ARTICLE AD BOX
Plt Kepala Dinas Pemberdayaan Masyarakat, Desa, Kependudukan dan Pencatatan Sipil Provinsi Bali, I Wayan Sumarjaya, menegaskan pentingnya peran desa dalam mengentaskan stunting. Ia menyebut, desa perlu menjadi subjek pembangunan kesehatan yang aktif dan peduli terhadap isu pencegahan penyakit serta stunting.
“Kami selalu mendorong hadirnya desa peduli kesehatan, yaitu desa yang menempatkan isu kesehatan sebagai arah dan prioritas utama dalam pembangunan dan pemberdayaan masyarakat desa,” kata Sumarjaya.
Ia menambahkan, tantangan kesehatan masyarakat desa sangat kompleks, mulai dari keterbatasan akses layanan dasar, minimnya tenaga medis, hingga beban penyakit menular dan tidak menular. Karena itu, menurutnya, pendekatan berbasis kearifan lokal, kolaborasi antar lembaga, dan alokasi dana desa yang tepat menjadi kunci terciptanya masyarakat sehat dan mandiri.
Sementara itu, Wakil Menteri Desa dan Pembangunan Daerah Tertinggal, Ahmad Riza Patria, yang turut membuka acara, menyatakan dukungan penuh Kementerian Desa terhadap penanganan stunting. Ia menyebut dana desa harus dimanfaatkan secara optimal untuk program-program pengentasan stunting.
“Kementerian Desa konsisten akan menyiapkan dana desa, dan diharapkan semua perangkat desa memberikan perhatian lebih baik agar penggunaannya dialokasikan dalam jumlah yang cukup untuk menurunkan stunting serta penyakit lainnya,” ujar Riza.

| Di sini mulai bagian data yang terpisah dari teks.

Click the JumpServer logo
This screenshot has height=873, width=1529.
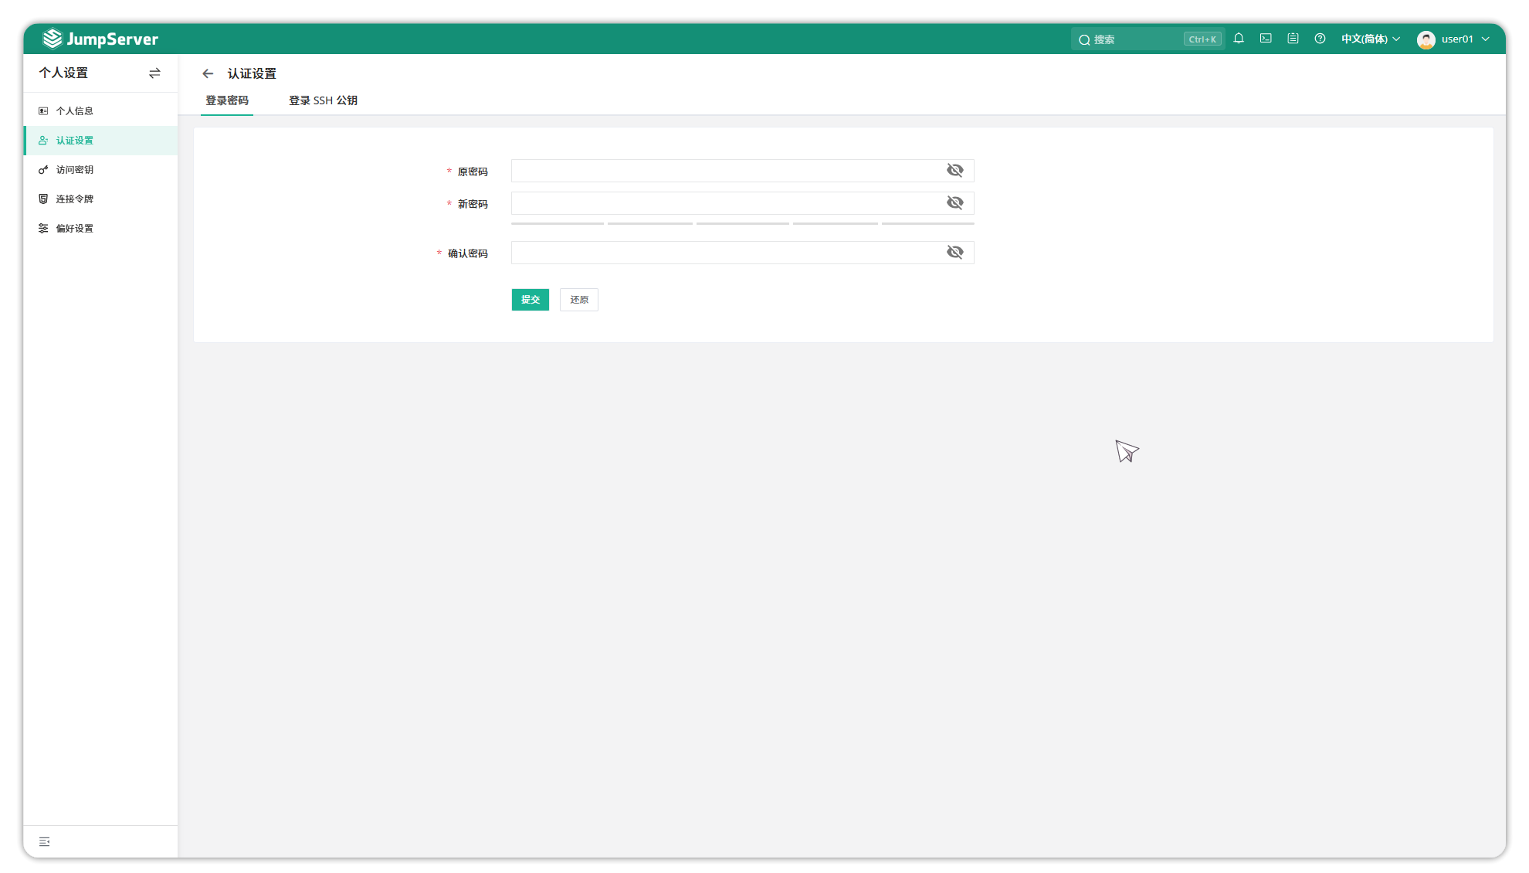(100, 39)
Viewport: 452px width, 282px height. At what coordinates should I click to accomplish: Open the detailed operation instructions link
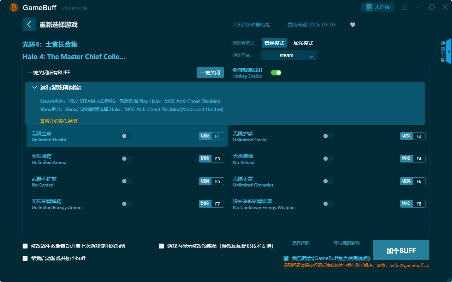click(58, 121)
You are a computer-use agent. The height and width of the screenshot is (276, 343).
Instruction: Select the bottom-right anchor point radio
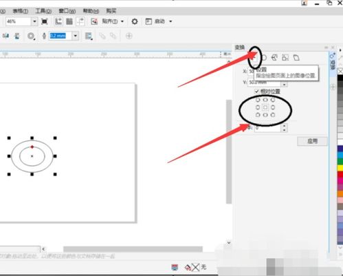tap(273, 115)

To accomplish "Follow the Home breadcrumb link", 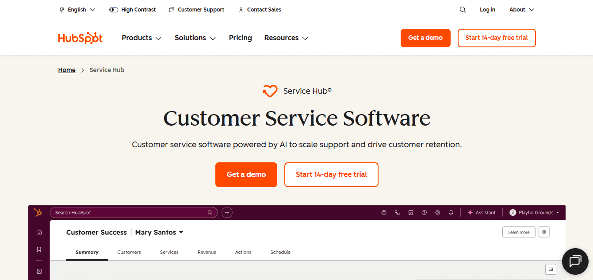I will point(66,69).
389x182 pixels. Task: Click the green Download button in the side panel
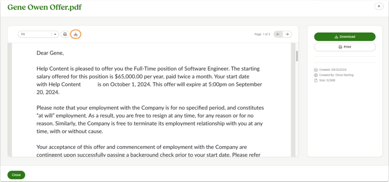pos(345,37)
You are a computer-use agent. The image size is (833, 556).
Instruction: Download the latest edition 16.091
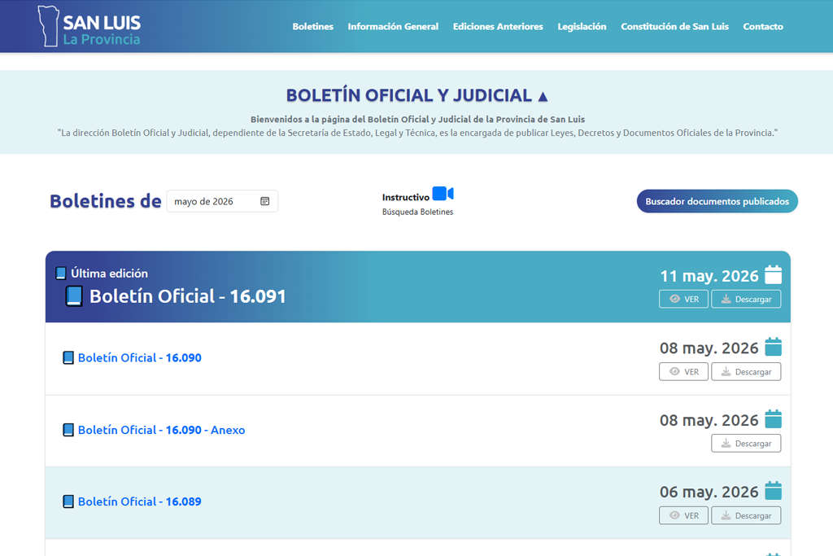point(746,299)
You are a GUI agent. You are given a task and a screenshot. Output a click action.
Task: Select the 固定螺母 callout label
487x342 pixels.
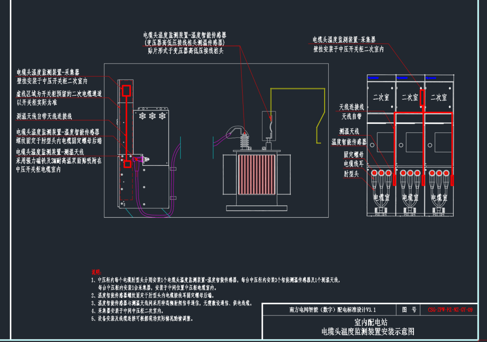(x=354, y=154)
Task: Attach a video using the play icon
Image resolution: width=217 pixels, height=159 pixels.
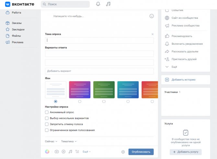Action: [63, 152]
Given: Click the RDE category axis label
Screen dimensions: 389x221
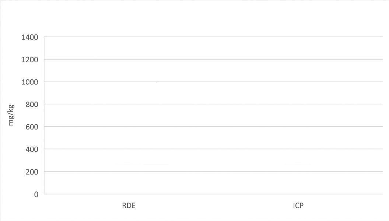Looking at the screenshot, I should 129,206.
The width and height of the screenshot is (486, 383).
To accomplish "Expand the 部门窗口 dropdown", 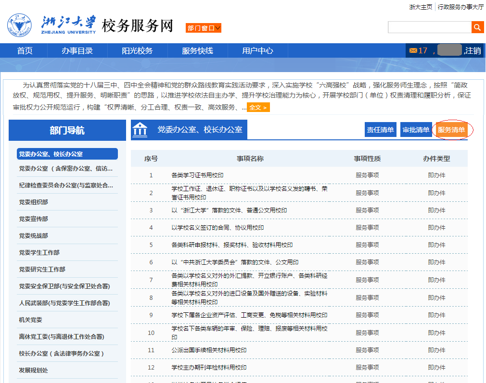I will click(204, 28).
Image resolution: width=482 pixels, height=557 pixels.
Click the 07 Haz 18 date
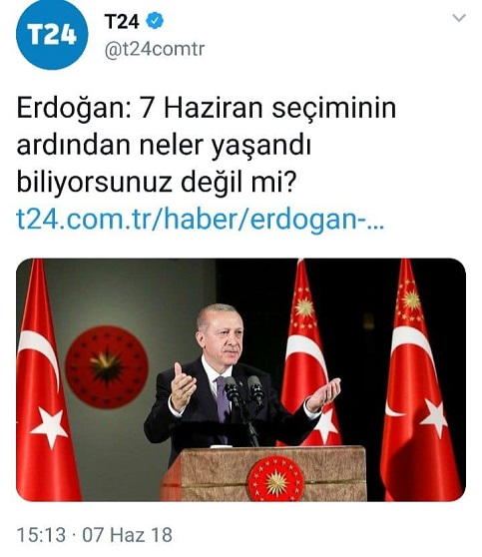tap(128, 535)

Ia menekankan pentingnya intervensi dini dan pemenuhan gizi bagi ibu hamil dan anak balita. “Kita tidak ingin lagi anak-anak menjadi stunting. Ibu hamil dan anak-anak harus mendapat asupan bergizi cukup agar mereka sehat dan bisa belajar lebih baik,” ujarnya.
Dalam sesi pemaparan, Kepala Bidang Kesehatan Masyarakat Dinas Kesehatan Samarinda, dr Rudi Agus, menyoroti pentingnya pemberian Pangan Olahan untuk Keperluan Gizi Khusus (PKGK) dalam intervensi spesifik stunting. PKGK meliputi makanan olahan untuk kebutuhan medis khusus (PKMK) dan pemberian diet khusus (PDK).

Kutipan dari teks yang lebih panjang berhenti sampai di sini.